A man and his motley troupe perform for justice
Kanpur: Rickshaw pullers, vegetable vendors, mechanics and tailors - they are members of his theatre group. With their help, Sanjeeba, the owner of a picture frames shop, has been running mass campaigns for justice for 10 years on the streets of Kanpur.
"All my street plays are aimed at social awakening and reformation...I always try to convey the message that people hold the ultimate power in a democracy like ours, and can even change any system with sustained efforts and cooperation," Sanjeeba, 43, told reporters.
From making people aware about their rights and fighting for them to undertaking mass crusades for delivering justice to rape victims and others, Sanjeeba`s plays speak loud and clear.
The speciality of the troupe is that its actors are all engaged in "menial jobs", Sanjeeba said.
"It`s only because they feel they have a social responsibility. If each one of us realises our responsibility, we in our own way can bring positive changes for the society," he said.
Sanjeeba, a graduate, feels `nukkad nataks` (street plays) are the best medium to convey a social message on a large scale.
"Besides having the entertainment factor, the other advantage of street plays is that you can deliver the message to the literate as well as the illiterate at the same time," said Sanjeeba, who honed the acting skills of his team.
His group includes people like Prem Pehalwan, a vegetable vendor; Kafas, a tailor; Durgesh, a watch mechanic; and Bahadur, a rickshaw puller.
"All of them reside near my shop in Nawabganj locality...As we used to meet on a regular basis, we gradually developed a bonding with one another, and my friends started helping me in staging street plays," Sanjeeba said.
Durgesh said, "He is doing a commendable job...He even helps us with money...And when we refuse, he asks us to keep the same as an honorarium meant for an artiste...Among us, he is the only one who, in a real sense, is engaged in social service."
Before staging plays, Sanjeeba used to write poems based on social issues.
"I always wanted to serve society but was not getting a proper platform...I used to write poems on issues related to the poor and the downtrodden or problems faced by the common man and distribute them among the public," Sanjeeba said.
"I was not able to connect to illiterate people whom I wanted to serve on a priority. It was then that I decided on an alternative to express my feelings in the form of street plays," recalled Sanjeeba, who is also the script writer of his plays.

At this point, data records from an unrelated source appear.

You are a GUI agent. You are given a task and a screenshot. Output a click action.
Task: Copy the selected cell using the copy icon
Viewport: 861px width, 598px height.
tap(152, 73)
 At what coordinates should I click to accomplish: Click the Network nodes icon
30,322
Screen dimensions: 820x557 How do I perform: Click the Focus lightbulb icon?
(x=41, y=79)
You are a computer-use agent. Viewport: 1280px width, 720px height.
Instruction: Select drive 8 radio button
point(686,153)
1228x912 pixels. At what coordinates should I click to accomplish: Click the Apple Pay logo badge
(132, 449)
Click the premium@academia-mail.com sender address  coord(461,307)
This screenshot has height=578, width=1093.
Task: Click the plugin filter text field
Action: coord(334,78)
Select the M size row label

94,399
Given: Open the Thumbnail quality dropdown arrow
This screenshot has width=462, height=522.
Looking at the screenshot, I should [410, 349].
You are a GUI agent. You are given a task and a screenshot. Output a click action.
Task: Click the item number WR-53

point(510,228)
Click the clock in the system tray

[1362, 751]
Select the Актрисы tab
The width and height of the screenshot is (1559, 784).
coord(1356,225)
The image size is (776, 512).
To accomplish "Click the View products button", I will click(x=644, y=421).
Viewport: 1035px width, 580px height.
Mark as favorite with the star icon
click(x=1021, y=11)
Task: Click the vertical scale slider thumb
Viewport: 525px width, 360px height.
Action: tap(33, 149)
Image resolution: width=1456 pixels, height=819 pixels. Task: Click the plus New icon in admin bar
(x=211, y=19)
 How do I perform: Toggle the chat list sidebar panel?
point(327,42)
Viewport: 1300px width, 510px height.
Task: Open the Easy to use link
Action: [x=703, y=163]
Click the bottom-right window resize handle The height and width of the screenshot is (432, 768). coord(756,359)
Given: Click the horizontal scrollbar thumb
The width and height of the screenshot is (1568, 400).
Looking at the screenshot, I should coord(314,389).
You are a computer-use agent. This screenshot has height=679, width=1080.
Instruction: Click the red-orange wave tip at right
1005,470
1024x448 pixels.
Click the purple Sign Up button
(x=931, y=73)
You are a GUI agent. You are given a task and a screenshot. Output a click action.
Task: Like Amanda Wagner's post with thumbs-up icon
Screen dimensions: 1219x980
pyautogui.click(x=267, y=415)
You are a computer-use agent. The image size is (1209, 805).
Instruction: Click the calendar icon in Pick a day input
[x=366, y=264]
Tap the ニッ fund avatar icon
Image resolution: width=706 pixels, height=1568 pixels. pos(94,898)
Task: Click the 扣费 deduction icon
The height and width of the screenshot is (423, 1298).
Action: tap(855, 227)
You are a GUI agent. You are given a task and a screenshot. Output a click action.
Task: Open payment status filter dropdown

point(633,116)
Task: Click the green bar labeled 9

On several occasions, his street plays have propelled the authorities to take action. The most recent case was the arrest of an influential school manager along with his two sons, in connection with the death of a girl who was allegedly sexually assaulted in September 2010.
"I staged several plays to protest against the incident...Within no time, I started receiving a massive response from the public," Sanjeeba said.
"Irrespective of their age and financial status, people in large numbers started demonstrations and it was no less than a mass campaign," he said.
"Considering the pressure from the public, the authorities handed over the inquiry of the incident to the CB-CID (Crime Branch-Criminal Investigation Department).
"The police were just not interested in nabbing the people named by the victim`s mother. Later, not only were the arrests made but several policemen were also suspended for their dubious role in the investigations," Sanjeeba added.
"A few years ago I staged a play just outside a police outpost where a woman was subjected to physical assault...There were several policemen who praised me and recommended action against the erring cops who were later suspended," he said.
Sanjeeba has staged street plays in parts of Uttar Pradesh, Delhi and Madhya Pradesh. Police have detained him several times.
Renowned social activist Medha Patkar invited him four years ago to Madhya Pradesh. "After being invited by Patkar, I sensitised tribal youths about their rights," said Sanjeeba, who uses his own money for props.